Relaxing at the speed of light

 

By David Myers

Southwest Kansas Register

And suddenly it’s the holidays. I’m sitting at my folks’ house in Colorado. Three or four inches of snow have fallen, bleaching the neighborhood a bright white. I left Spearville for a Denver Thanksgiving a little early this year, warnings of a coming storm pulling me away from a mountain of work. Granted, it doesn’t take much.

 It was a nice, quiet Thanksgiving.  Mom, Dad, Sarah (my Lab), Missy (my parents’ toy poodle that can march under Sarah as if she were the St. Louis arch) and I enjoyed God’s blessings until our guts runnethed over. 

 I just de-boned the turkey and gave my dog several scraps, which, in the spirit of the season, she gobbled down. When she was finished she looked up at me and said, “It would have killed you to save me some stuffing, a few yams maybe?”

On Saturday, we’re having a larger family get together at my sister’s house. As I am responsible for providing dessert, I’m bringing PEZ.

As I write this it is Black Friday, so called because of the bruises people receive fighting over the best sale. I headed out at 8 a.m. this morning and the parking was already ridiculous. I came to the turn off at Target and wound around for nearly an hour waiting for a spot. Finally one opened up, and as I began to turn in, a little old lady in a Lincoln from half a mile away came barreling around the corner at what NORAD would later determine was just slightly over the speed of light.

 All I saw was a blur, and then the slowly forming image of a 5-foot woman with purple hair opening her large, Lincoln door. I sat there, stunned. She gave me one of those sweet, little old lady smiles, and ambled along. I never learned her name; I only knew that in some inexplicable way, the Target parking lot was better for having had her in it. Plus, she gave me a candy cane. (My affection comes cheap.)

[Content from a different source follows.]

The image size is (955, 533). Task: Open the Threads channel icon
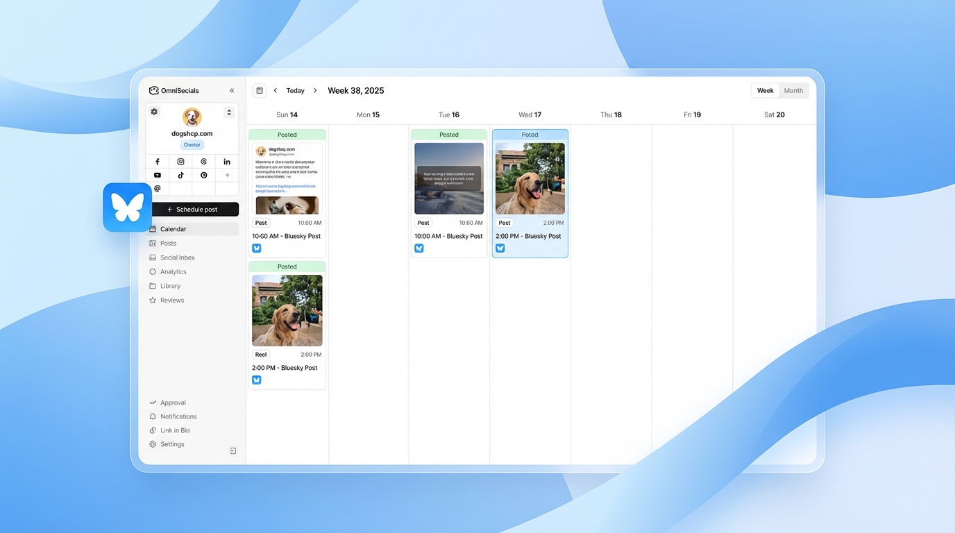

I was hoping to find a nice digital camera on sale. See, I few years ago, I broke my work-issued digital camera. Since I broke it, I decided it only fair that I purchase a new one. A few weeks later, I did just that.

 You’d think that for $52 you could get a higher quality camera than the one I purchased. Well, after suffering through two years of less than high quality photos, I decided today to break down and buy another, better camera, only this time combined with a video camera so I can put cool video stuff on the diocesan website. 

I walked into Target and saw two old men fighting over an indoor golf putter. As I passed the dresses on the way to electronics, I noticed several women battling over a sales rack. Suddenly one uttered something into a walkie talkie. A youth in the shoe department began providing cover by propelling slippers in the direction of another woman, as the one with the walkie talkie yanked several strapless evening gowns from the rack. Someone shouted “incoming!” and a portly mother of three dove under a bunker of flannel evening gowns.

I was in electronics for only a few minutes when the mass of hurrying, anxious consumers busily sucking the Spirit out of the season caused me to become depressed and make for the door. On the way home I stopped at Walgreens for a quick coffee, and there spotted just what I was looking for: a digital camera/camcorder on sale.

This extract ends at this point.